I have a phone interview with a company today that deals with babies with Plagiocephaly, that just means that they have flat spots on their heads, it can happen from laying on one side to often or being stuck in one position while in the womb.
I did some research on the company and one lady had said that it is a long interview process and they ask deep philosophical questions. I also found the woman who I am interviewing with today on Linked In and I see that she has a Bachelors in Psychology.
In my past I would have been to scared to pursue this interview and would have called it off, but with how much God has changed me, I am confident that I can pull this interview off with flying colors, as long as I don’t get nervous.
The reason I am confident is because God is deep, He takes us really deep into our inner being and teaches us the Wisdom He has to change ourselves to become who we are supposed to be, He counsels us like a therapist would, but even better that any human could. I have been through, taking people venting on me personally and now God has taught me how to realize when someone just needs to vent and how it has nothing to do with me. I can decipher if I am the cause, and then I could fix it if I am, and I can decipher when I am not the cause, which helps me not take it personal and to carry this burden with the person and help them see the situation through another set of eyes. I guess seeing it logically and not through feelings is what I mean.
Working in this clinic, would be working with upset moms, who are worried about their babies and you are the person there in front of them. I am equipped within myself to let them vent if necessary and then help them carry their burden and take them through the process of understanding what is going on and to see the situation logically, knowing that it is all going to be okay.

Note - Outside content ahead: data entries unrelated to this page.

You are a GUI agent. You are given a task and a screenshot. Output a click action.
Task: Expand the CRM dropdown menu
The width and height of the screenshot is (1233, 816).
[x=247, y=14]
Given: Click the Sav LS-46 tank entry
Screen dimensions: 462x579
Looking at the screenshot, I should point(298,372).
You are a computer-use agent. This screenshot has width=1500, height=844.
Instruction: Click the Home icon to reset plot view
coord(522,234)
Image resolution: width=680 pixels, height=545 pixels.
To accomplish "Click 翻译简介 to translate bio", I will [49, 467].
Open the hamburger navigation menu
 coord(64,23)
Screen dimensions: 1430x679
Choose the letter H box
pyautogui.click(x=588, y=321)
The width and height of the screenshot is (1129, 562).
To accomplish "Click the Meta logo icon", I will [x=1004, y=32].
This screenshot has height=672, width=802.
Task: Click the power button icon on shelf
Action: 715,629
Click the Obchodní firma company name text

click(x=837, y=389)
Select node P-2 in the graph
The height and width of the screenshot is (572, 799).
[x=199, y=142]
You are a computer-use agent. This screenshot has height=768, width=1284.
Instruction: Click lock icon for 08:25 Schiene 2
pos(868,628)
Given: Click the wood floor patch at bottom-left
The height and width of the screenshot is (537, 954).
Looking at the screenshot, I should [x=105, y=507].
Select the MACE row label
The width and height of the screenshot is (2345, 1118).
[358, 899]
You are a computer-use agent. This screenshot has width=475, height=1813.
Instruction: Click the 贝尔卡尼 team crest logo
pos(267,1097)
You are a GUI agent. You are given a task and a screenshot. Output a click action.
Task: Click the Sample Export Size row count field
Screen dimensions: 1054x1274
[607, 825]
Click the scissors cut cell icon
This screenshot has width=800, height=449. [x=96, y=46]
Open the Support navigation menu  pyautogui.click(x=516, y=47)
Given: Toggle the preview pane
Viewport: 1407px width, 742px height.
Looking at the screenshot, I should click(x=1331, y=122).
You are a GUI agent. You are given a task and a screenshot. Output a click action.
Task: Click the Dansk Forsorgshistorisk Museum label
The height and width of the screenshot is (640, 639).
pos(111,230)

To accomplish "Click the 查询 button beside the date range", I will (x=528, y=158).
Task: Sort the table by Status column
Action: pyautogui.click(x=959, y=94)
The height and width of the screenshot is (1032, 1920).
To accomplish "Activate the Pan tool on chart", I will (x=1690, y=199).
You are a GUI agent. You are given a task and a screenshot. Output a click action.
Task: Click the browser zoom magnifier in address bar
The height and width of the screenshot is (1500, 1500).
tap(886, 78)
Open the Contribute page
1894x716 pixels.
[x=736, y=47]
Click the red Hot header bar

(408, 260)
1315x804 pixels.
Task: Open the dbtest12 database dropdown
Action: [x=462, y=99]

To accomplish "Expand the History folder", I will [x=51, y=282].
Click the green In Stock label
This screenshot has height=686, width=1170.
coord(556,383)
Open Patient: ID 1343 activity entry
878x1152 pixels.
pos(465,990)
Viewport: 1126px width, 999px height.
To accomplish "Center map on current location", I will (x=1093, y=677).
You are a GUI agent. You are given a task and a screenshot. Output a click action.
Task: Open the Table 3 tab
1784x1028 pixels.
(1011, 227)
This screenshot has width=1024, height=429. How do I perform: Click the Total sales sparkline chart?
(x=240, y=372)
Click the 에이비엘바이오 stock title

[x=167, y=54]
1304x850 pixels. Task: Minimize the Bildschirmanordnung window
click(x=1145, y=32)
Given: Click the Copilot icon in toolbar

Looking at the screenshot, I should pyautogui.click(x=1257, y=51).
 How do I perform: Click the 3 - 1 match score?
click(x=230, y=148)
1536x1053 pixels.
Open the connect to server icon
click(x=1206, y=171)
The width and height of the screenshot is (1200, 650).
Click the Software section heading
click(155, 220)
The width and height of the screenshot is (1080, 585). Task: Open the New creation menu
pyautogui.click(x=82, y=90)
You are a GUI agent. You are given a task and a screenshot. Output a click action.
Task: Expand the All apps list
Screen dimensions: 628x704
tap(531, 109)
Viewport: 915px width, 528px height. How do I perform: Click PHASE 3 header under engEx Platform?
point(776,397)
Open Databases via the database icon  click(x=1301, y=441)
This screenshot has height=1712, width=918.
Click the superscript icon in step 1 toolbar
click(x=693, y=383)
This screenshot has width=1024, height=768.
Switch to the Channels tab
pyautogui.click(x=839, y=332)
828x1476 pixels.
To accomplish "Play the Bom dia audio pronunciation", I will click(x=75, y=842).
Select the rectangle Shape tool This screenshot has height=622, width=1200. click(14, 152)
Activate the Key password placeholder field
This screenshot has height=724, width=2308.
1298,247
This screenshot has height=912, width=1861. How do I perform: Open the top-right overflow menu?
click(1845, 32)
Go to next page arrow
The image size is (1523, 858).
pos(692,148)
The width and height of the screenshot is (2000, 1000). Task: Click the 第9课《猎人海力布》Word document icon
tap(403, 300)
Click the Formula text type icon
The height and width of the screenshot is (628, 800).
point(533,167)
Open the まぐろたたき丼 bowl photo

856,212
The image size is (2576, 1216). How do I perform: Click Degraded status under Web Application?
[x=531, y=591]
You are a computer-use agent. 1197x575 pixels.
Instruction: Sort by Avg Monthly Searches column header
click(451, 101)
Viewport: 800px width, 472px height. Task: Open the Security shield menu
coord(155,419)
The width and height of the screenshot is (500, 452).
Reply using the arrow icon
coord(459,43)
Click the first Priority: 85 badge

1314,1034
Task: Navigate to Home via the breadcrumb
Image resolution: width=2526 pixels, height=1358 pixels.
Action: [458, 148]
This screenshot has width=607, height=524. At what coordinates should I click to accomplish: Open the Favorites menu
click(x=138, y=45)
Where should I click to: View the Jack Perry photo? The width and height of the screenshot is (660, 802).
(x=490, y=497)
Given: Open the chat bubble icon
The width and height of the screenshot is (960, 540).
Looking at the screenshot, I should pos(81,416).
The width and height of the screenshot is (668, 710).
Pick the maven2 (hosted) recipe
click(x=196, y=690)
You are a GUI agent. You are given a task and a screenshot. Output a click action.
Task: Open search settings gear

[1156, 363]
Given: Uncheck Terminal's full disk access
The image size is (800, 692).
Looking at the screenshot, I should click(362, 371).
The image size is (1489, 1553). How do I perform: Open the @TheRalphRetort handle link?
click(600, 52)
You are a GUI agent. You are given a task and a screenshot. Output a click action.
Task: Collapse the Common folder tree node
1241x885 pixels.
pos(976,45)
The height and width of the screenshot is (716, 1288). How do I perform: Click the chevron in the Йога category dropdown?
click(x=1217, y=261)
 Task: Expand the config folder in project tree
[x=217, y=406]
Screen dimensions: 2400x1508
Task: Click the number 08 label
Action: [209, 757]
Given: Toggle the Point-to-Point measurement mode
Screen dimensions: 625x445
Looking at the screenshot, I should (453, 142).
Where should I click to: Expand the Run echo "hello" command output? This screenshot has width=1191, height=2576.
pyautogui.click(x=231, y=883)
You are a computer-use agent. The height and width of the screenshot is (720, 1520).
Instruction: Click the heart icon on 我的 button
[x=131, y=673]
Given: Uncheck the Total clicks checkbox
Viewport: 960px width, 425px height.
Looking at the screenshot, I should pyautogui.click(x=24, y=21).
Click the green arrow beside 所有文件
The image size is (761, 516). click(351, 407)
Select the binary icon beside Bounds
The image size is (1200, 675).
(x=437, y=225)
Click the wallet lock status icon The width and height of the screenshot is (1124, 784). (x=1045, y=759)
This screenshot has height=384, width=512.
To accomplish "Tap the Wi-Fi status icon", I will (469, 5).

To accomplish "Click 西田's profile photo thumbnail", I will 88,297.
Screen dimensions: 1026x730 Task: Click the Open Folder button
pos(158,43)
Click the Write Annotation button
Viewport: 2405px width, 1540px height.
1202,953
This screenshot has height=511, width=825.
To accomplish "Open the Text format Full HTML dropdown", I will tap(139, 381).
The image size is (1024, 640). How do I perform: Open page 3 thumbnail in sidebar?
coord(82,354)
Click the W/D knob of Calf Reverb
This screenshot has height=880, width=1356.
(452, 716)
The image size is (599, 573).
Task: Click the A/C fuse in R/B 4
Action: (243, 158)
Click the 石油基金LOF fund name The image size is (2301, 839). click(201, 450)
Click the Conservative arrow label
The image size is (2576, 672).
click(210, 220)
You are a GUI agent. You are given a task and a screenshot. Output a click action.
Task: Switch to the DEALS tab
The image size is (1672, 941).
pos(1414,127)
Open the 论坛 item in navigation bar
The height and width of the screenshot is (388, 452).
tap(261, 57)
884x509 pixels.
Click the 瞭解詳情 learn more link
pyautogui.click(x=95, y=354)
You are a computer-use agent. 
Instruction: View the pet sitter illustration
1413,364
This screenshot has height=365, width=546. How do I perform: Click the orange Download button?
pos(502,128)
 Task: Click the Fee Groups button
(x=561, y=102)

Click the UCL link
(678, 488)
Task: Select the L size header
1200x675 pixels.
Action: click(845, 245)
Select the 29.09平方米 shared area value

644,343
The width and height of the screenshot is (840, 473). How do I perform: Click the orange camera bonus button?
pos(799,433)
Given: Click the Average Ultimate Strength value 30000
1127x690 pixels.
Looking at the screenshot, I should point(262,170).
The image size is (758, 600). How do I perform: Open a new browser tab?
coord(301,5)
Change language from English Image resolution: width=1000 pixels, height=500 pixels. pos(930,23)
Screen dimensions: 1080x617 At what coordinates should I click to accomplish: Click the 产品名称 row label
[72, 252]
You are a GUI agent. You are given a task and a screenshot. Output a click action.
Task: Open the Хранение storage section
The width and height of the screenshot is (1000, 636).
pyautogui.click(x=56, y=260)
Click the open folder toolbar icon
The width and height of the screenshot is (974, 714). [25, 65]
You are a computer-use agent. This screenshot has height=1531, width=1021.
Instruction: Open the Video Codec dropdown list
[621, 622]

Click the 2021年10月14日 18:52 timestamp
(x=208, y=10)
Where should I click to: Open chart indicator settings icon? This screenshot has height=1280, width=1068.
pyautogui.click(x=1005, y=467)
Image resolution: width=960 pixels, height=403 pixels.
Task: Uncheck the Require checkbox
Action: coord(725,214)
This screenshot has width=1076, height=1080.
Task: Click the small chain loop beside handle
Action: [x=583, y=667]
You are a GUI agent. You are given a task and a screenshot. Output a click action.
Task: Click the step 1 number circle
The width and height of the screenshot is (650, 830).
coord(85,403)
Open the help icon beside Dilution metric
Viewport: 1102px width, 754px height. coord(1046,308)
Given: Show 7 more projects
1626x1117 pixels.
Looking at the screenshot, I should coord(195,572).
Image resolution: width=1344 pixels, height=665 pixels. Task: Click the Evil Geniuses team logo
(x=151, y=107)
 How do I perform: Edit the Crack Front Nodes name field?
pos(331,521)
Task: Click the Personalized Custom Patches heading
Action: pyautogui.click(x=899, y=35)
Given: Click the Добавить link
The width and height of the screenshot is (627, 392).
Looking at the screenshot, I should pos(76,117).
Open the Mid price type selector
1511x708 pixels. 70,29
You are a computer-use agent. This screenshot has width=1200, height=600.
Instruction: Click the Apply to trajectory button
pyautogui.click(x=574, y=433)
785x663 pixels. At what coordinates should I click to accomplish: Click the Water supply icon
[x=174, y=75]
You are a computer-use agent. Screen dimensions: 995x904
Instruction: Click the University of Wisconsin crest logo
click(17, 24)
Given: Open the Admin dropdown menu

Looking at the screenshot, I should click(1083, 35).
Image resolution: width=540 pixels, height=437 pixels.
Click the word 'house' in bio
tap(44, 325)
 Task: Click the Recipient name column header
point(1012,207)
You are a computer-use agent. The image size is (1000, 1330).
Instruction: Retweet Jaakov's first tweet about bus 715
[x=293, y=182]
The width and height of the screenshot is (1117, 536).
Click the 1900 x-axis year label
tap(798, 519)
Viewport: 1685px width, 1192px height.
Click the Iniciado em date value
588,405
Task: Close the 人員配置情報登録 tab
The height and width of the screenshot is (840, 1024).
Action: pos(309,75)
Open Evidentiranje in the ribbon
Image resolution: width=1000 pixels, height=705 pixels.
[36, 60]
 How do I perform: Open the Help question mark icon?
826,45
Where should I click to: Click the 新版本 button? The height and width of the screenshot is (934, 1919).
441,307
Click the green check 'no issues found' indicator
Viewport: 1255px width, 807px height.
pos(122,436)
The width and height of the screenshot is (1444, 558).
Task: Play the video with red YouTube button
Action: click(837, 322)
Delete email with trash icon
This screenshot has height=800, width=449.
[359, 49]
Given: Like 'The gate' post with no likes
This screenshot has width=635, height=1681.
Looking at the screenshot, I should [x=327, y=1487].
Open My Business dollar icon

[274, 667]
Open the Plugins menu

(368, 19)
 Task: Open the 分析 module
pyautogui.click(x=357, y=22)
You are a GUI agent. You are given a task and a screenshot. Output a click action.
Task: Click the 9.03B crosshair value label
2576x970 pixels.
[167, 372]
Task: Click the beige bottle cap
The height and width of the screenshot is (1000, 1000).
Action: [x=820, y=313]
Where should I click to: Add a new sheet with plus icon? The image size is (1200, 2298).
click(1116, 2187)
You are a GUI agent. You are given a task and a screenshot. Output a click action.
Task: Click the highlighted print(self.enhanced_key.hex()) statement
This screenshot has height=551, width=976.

This started me thinking about who I am and what I like. In the past I liked going to bars, playing pool, and watching bands etc. I don’t think I actually liked that though, I just liked what my boyfriends liked and tried to be the person they wanted. Or, If I didn’t have a boyfriend I wanted to be where I would find one.
Now I can say that I don’t like doing any of those things, I am bored going to watch bands, I am bored trying to play pool, and I don’t like bars or clubs.
I, the real me, the one I am getting to know, am deep. I like to read and study the mind and our emotions and how they work together and come out in our actions. I love musicals. I love Jazz and classical music. I love talking about God and Scripture seeing it deeper than what’s on the surface.
I want to check out an Art Museum, go to a play, an opera, and a Jazz club. I want to find out who I am more.
When I was born again, the process of finding me began, and I want to continue that Journey.
It’s funny, when I left my last boyfriend about 4 years ago, I started this process and one thing I started to find out was what food I actually liked to eat. Crazy, right? I know there are so many people out there who have the same problem, they conform to who they think they need to be for someone else. Why? The problem is they don’t know who they are because their identity is in Christ and without Him you are lost.
When I first realized that I like my eggs over hard, I laughed, because it reminded me of the Runaway Bride. My whole life I was like her, I didn’t know what I liked, I conformed for others. I was fearful of intimacy. How can you be intimate with someone when you don’t even know who you are?
My one piece of advice today, is find out who you are. Take time for you. Don’t try to find you in another person. Love will wait and come along when it is time. Figure out who you are first and then you can make a proper decision on who you want.
I guess this seems like it went off track, but it didn’t. The whole thing is, go deep, don’t be afraid of what comes to the surface. You will either throw it away because it wasn’t supposed to be there in the first place or you will find a piece of you that you never knew existed.
This is why God says that He never gives us more than we can handle and yet it feels like He does at times. He knows the strength we have inside, He is just waiting for us to let the garbage come up and get purged so that we can see the real us come alive. He believes in us more than we do.
So start finding your strength today, don’t be afraid of the deep waters, and don’t let another day pass you by, where you are a stranger to yourself.